Use of artificial intelligence as a way to improve the performance of traditional earnings management detection models
Artificial intelligence; Machine Learning; Earnings Management; Accruals; Artificial neural networks.
This thesis constitutes a comprehensive investigation into earnings management, focusing on the assessment and enhancement of traditional models through innovative approaches. The first article, a theoretical essay, highlights Artificial Neural Networks (ANN) as a promising tool to address econometric issues associated with earnings management models. The research addresses concerns related to the lack of direct observability of management's discretionary accruals and argues that the application of ANN can significantly improve the accuracy and specificity of these models. The second empirical article focuses on the reversal of distortions in accruals and their application in traditional earnings management models in Brazilian publicly traded companies. The results reveal the limitations of accrual-based models, highlighting the complexity of non-discretionary accruals and the challenges associated with the accurate measurement of earnings management. The third empirical article explores the use of machine learning techniques in earnings management detection.

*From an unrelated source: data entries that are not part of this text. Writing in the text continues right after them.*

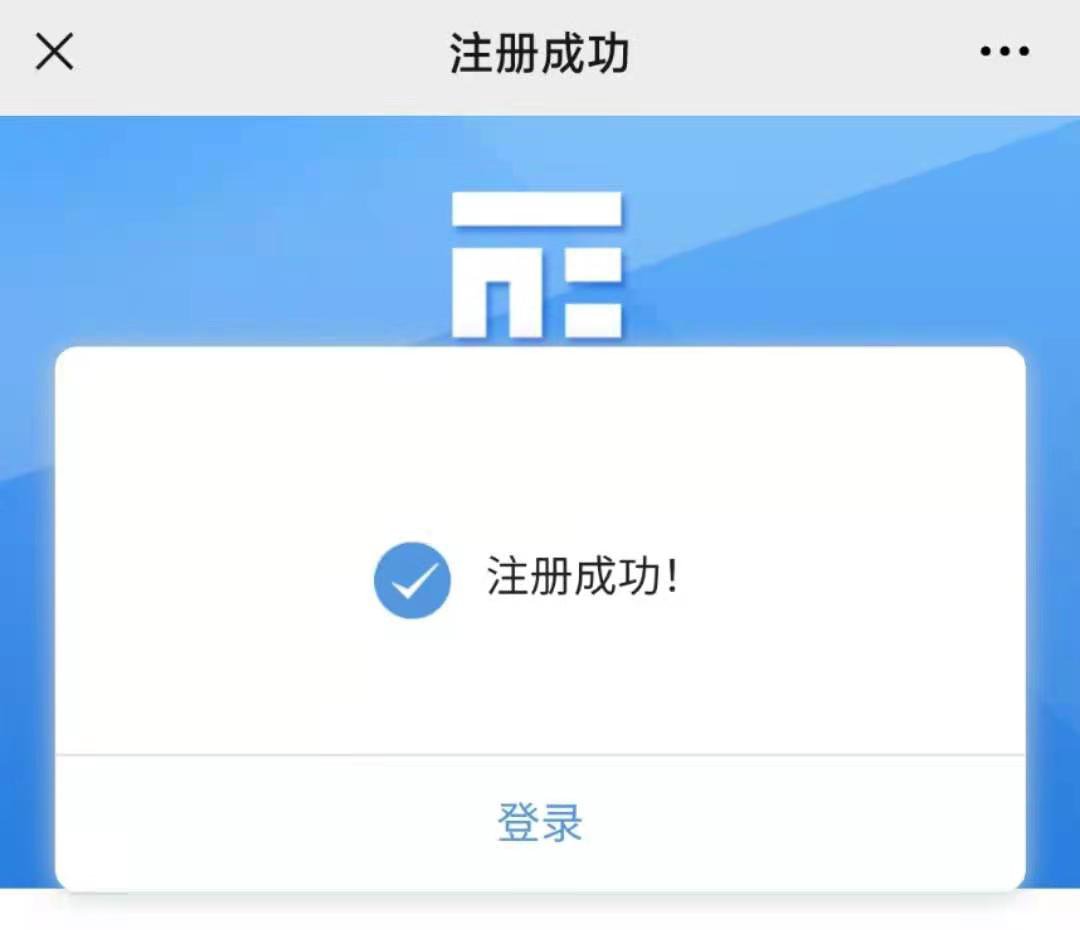This screenshot has height=930, width=1080.
Task: Click the leftmost dot of the more menu
Action: 986,51
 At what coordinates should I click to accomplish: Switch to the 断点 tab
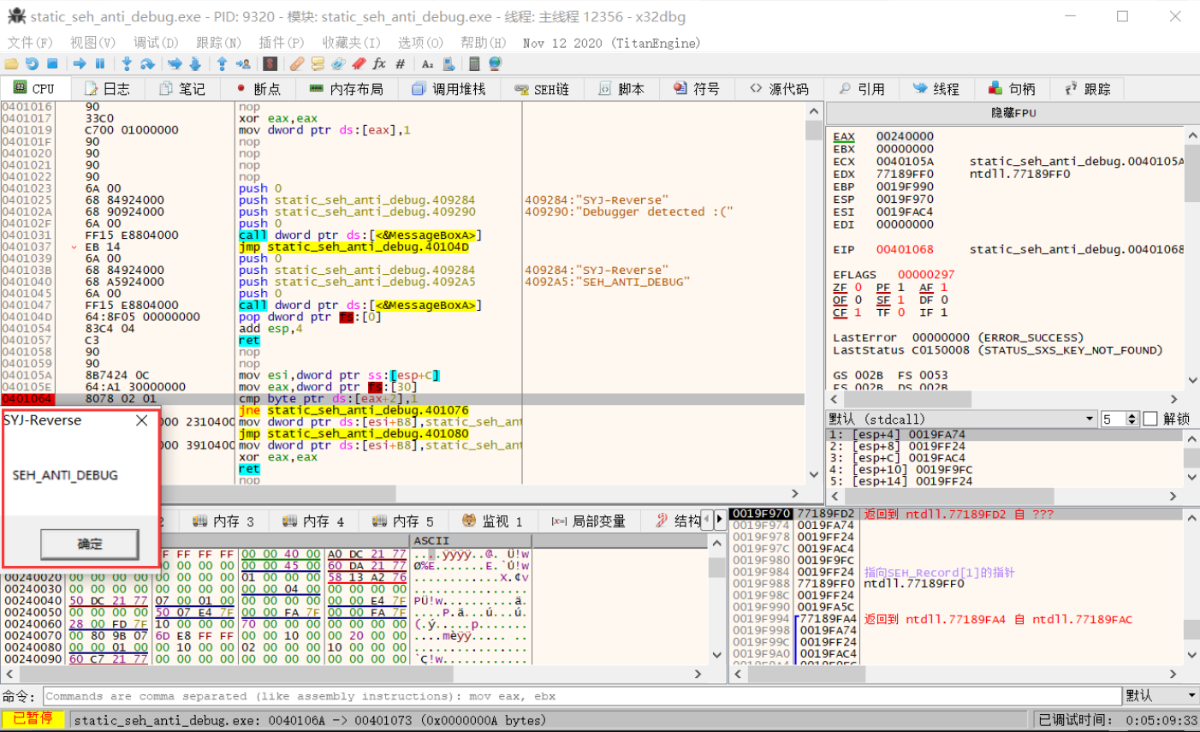[x=258, y=89]
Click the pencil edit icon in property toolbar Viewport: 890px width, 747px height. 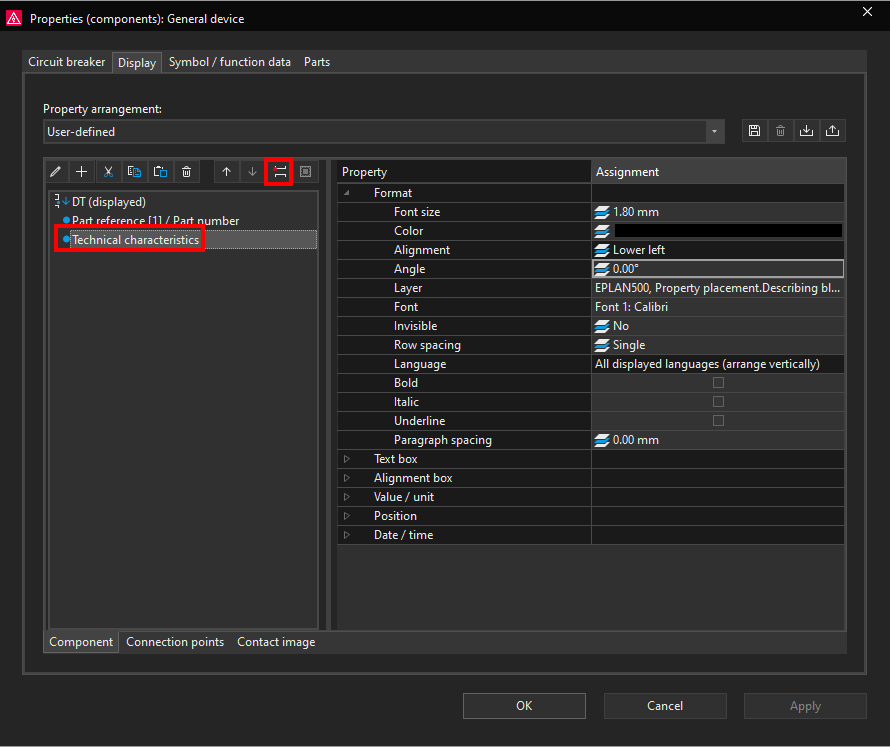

The study overcomes the deficiencies of traditional models, especially regarding the direct measurement of earnings management. The results indicate that machine learning algorithms, such as the Decision Trees Classifier, offer a viable solution to significantly increase the explanatory power of these models. Overall, this thesis contributes to the understanding and improvement of earnings management, emphasizing the importance of innovative approaches such as ANN and machine learning in addressing persistent challenges in traditional models. These findings promote better integration between accounting and information technology, paving the way for future research exploring a variety of artificial intelligence techniques in accounting information quality.